# Can someone explain processors for dummies to me?



## airmcnair06 (Jan 8, 2005)

Hey, I'm pretty knowledgeable about computers, but processors is one thing I dont quite understand. I am looking to buy a new laptop. I had a simple question at first, but I want to expand it into a larger scope:

1 - Is having 1.6ghz intel core 2 duo/intel dual core processor relatively the same as a pentium 4 2.5ghz ?

Reason being that I have pentium 4 2.5ghz processor, but my roomates says only 1.6ghz, but his pc is obviously faster at processing requests than my computer is, IMO. Also, it is SPANKIN NEW, and even has vista, so I think he has core 2 duo(still not sure)

thats why my question comes up, because i am looking for a new pc, and need to know what to look for. I use my pc fo the normal stuff, but occasionally I do video editing, photoshop, audio editting, and gaming, though not too heavy.

2 - Can someone explain what all these processor names mean, and what they were designed for? Also, which is better in your opinion, AMD or Intel?

Thanks!!


----------



## Alex Ethridge (Apr 10, 2000)

At one time it was easy to tell. There were 386, 486, Pentium, etc. Intel realized they were easy to compare so they decided they would bob and weave and dance faster and hope they could win more of the competition's customers with confusion and hype. I have the same problem you do; but, here's a comparison chart. They have different charts for different years so dig in and see if this helps:

http://www23.tomshardware.com/cpu_2004.html?modelx=33&model1=18&model2=70&chart=21


----------



## airmcnair06 (Jan 8, 2005)

Thanx, but I dont even see "core 2 duo" in the list?


----------



## ARTETUREN (Dec 2, 2007)

The Formula 1 isn`t faster car in the town. Clock of CPU is the only one of parameters.

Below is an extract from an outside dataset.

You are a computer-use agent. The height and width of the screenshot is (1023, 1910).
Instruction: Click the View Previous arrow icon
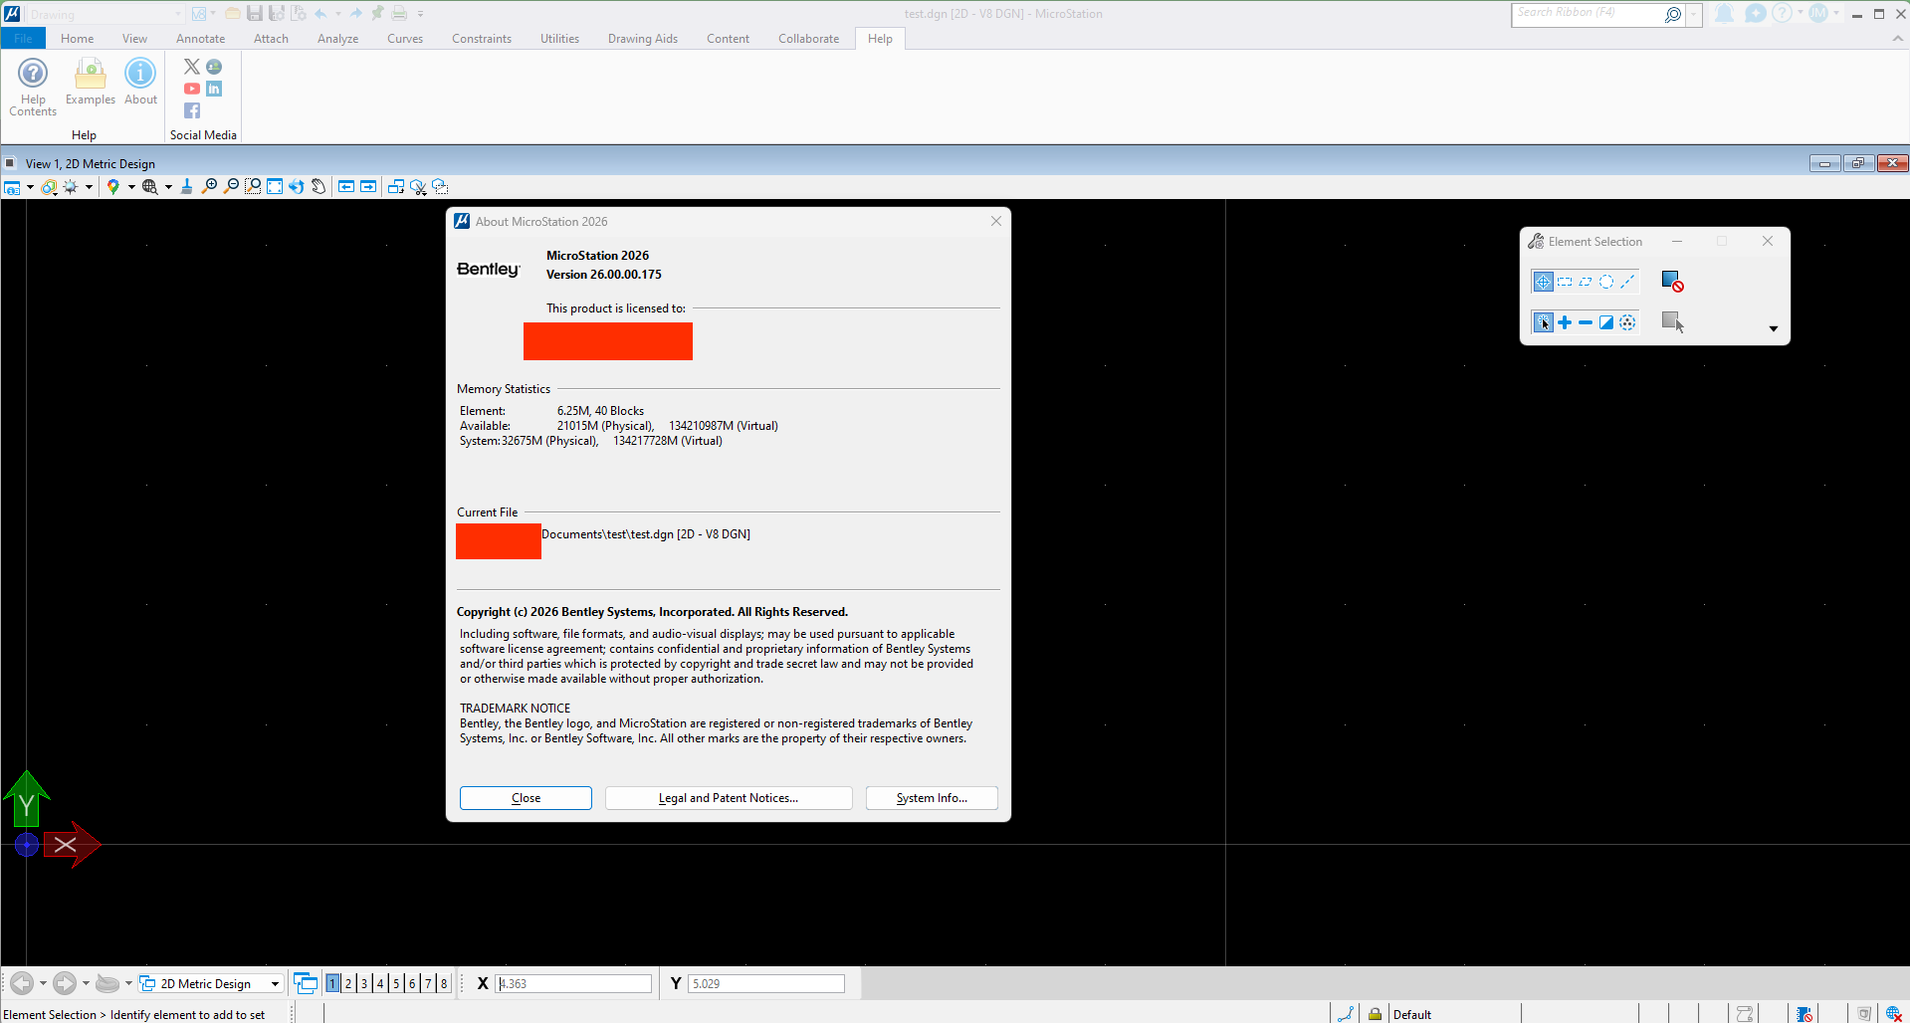pyautogui.click(x=346, y=186)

If you want to work forget Vista, if you want to play use AMD. For video editing Intel is the one with Intel MB or boards with Intel S & N bridge.


----------



## horsecharles (Jul 24, 2005)

Think of it this way:

You have shopping at both supermarket & department store to get done-- will it be done faster if you attempt both by yourself on your Lamoborghini... or maybe if both you and your wife simultaneously do one each on your matching Humvees...
I think ATI is coming out with a dual graphics comprised of lousy invidivual cards no gamer would ever want... but together they beat quite a few decent standalone cards....

For work purposes get XP... will run way faster than Vista.

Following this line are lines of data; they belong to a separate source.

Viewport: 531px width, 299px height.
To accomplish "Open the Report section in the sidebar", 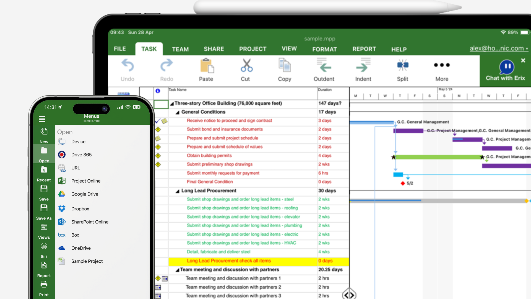I will [x=44, y=265].
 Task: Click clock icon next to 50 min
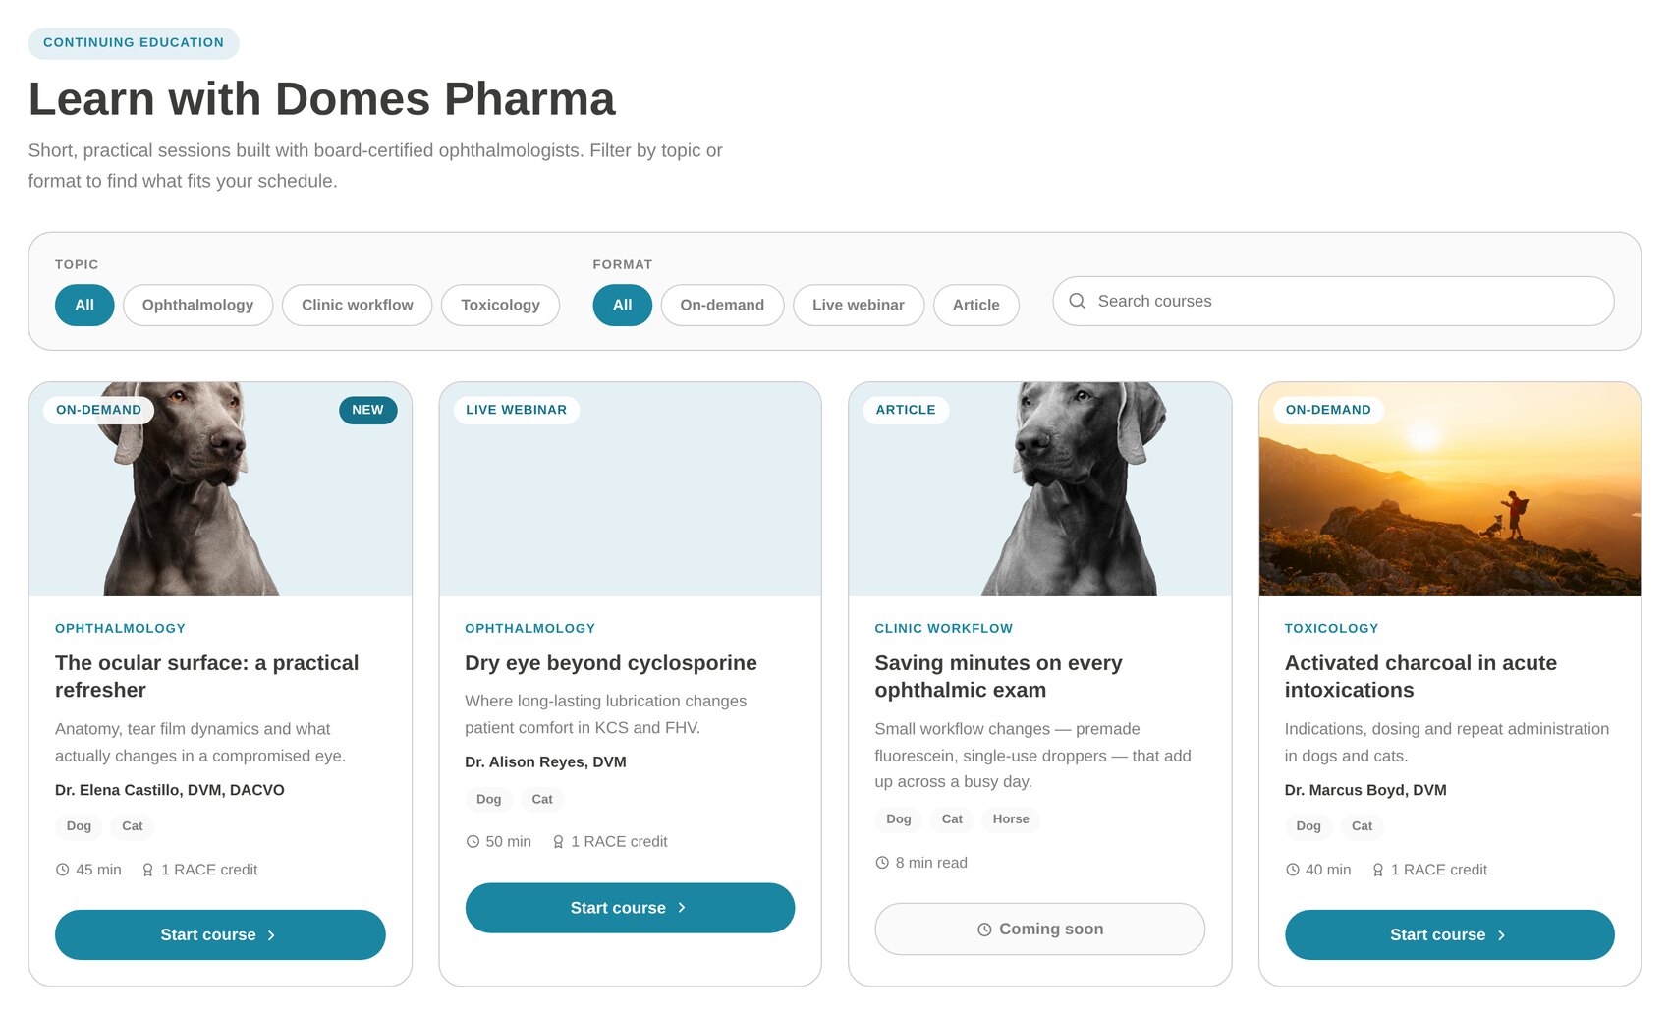(473, 842)
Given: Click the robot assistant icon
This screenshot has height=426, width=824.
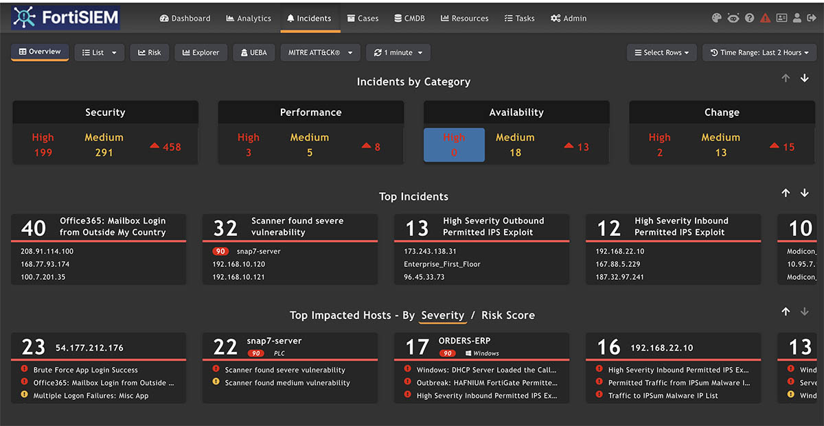Looking at the screenshot, I should [x=733, y=19].
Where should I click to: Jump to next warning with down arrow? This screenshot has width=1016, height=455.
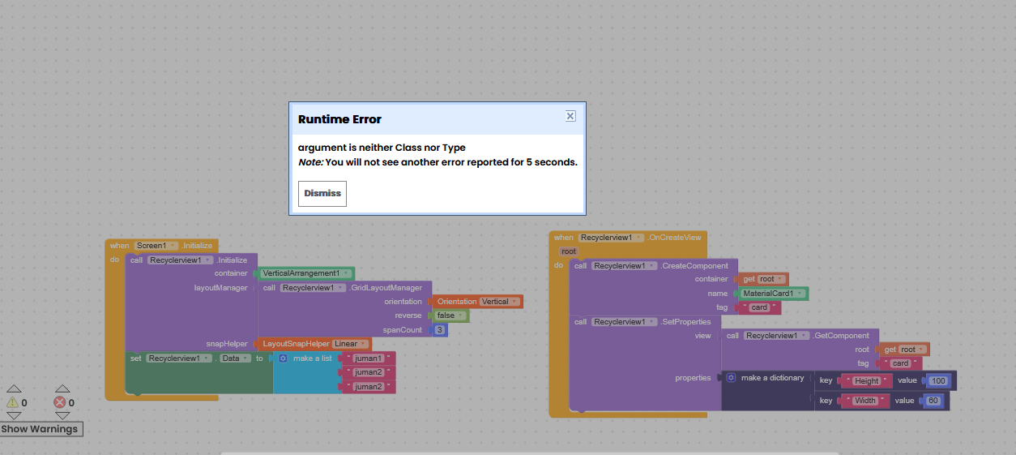[x=14, y=415]
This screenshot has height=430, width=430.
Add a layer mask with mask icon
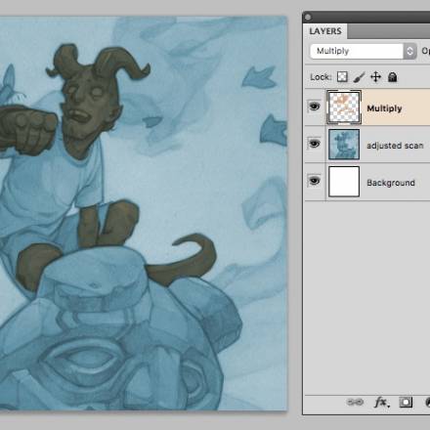[x=406, y=403]
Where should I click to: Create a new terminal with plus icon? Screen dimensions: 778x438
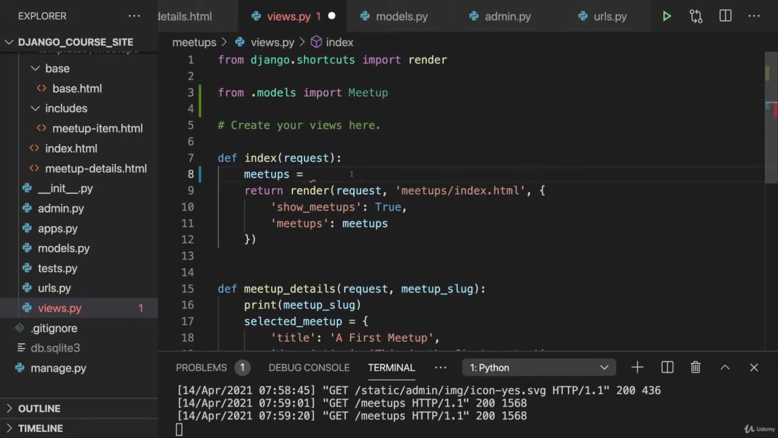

If gaming is most important to you, go AMD.... you'll save a lot of moolah. 
Otherwise Intel beats the pants off AMD.

Also, if you were going to be Photoshopping a lot, i'd say get as much ram as possible: 4 x2GB for a total of 8... PS is able to utilize unlimited ram, over and above 32bit OS limitation of 4(which is actually less than that in practice-- subtract video & other memory address spacing from that maximum)... that ram amount will also help you if you try 64 bit... in which case Vista Ultimate, Business, Enterprise might make sense to get, as they include both 32 & 64bit versions for you to choose from(but not Home Premium & below!).
Newegg has OEM Ultimate Upgrade for $179 btw.

If you have some extra bucks, think about getting a large memory stick to use while enabling ReadyBoost: Vista's SuperFetch and ReadyBoost: How Does it Affect You?

You could get a quad core system & go the 64bit route, but the performance gains won't be justified by the price premium + to boot all the hardware will need to be top of the line in order not to hold back performance-- from quad-core processors to the fastest hard disks to the fastest memory to high-end graphics. 
It would make NO sense to buy such a system and skimp here or there-- but after considering the final price tag, it would make NO sense to buy such a one either(for the majority of us)... that money would buy 2-3 regular systems.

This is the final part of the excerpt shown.